How Biomedical Companies Successfully Navigated Turbulent Economic Times
While most giant corporations crashed during the worst economic climate since the Great Depression, the biomedical devices industry grew, invested, and prospered. The Great Recession (from 2007 to 2009) represents the worst downturn the western world has seen since the 1930s, a time when most companies saw revenue recede and profits disappear, and they resorted to widespread layoffs, investment freezes, and research cuts. In the midst of this storm, the worldwide biomedical devices industry went against the current. These companies grew their revenues and increased profits by investing in research and product development, increasing their marketing spend, and hiring new staff. They did this in all of their markets—North America, Europe, and Asia—and grew their profits without massive outsourcing, inventory liquidations, mass layoffs, or fire sale liquidations.

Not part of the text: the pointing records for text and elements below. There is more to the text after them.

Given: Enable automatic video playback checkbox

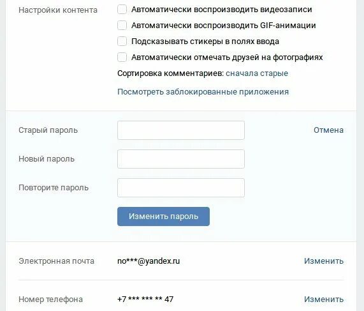Looking at the screenshot, I should coord(122,10).
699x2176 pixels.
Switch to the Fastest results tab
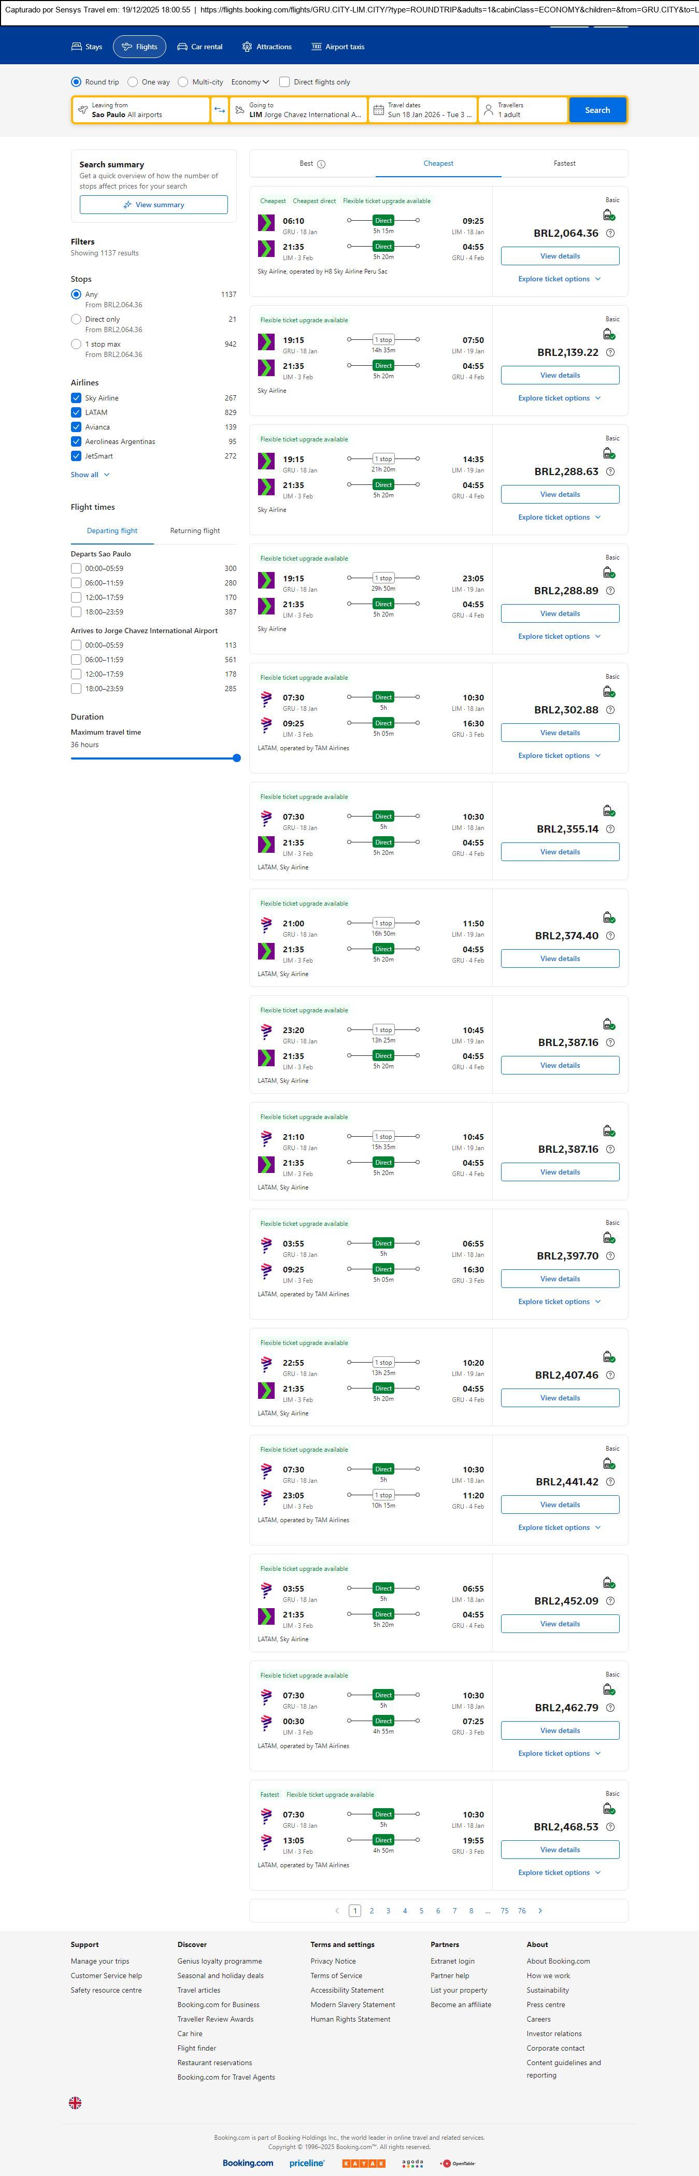point(565,164)
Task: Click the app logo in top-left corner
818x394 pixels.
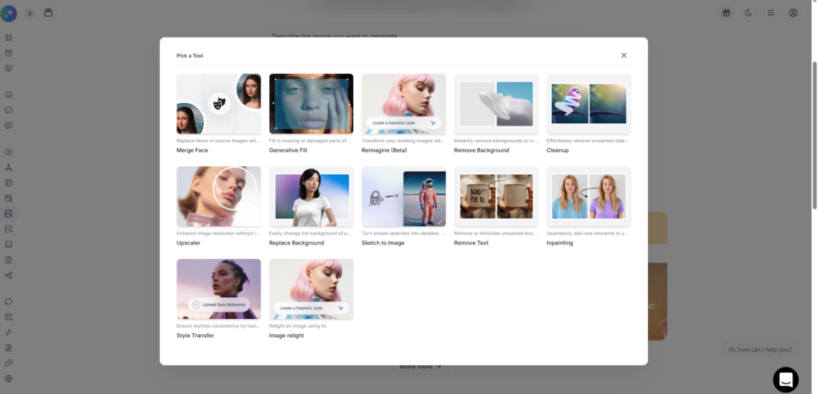Action: (9, 13)
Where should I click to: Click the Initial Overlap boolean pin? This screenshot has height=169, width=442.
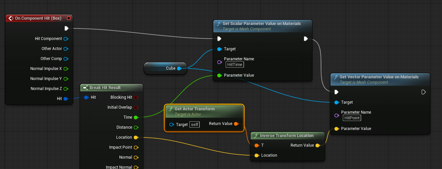136,107
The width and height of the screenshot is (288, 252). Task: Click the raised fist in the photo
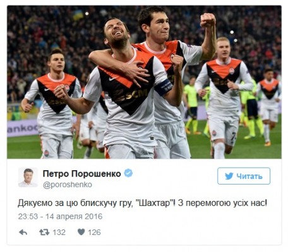tap(208, 20)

This sector is not completely recession proof, as some firms did hit the bumps when consumers delayed expensive, elective medical procedures such as knee and hip replacements. But taken as a whole, the businesses that comprise this industry sector sailed through the Great Recession as if it never happened.
This industry review looks at 25 of the top independent biomedical device makers for an in-depth study that analyzes their business strategies, financial results, marketing investment, product portfolios, and research and development to better understand what drove growth and profitability in a time of worldwide downturn. The analysis sets out to discover why this particular sector thrived where others failed, analyze whether this success is sustainable over the long-term, and identify areas for improvement.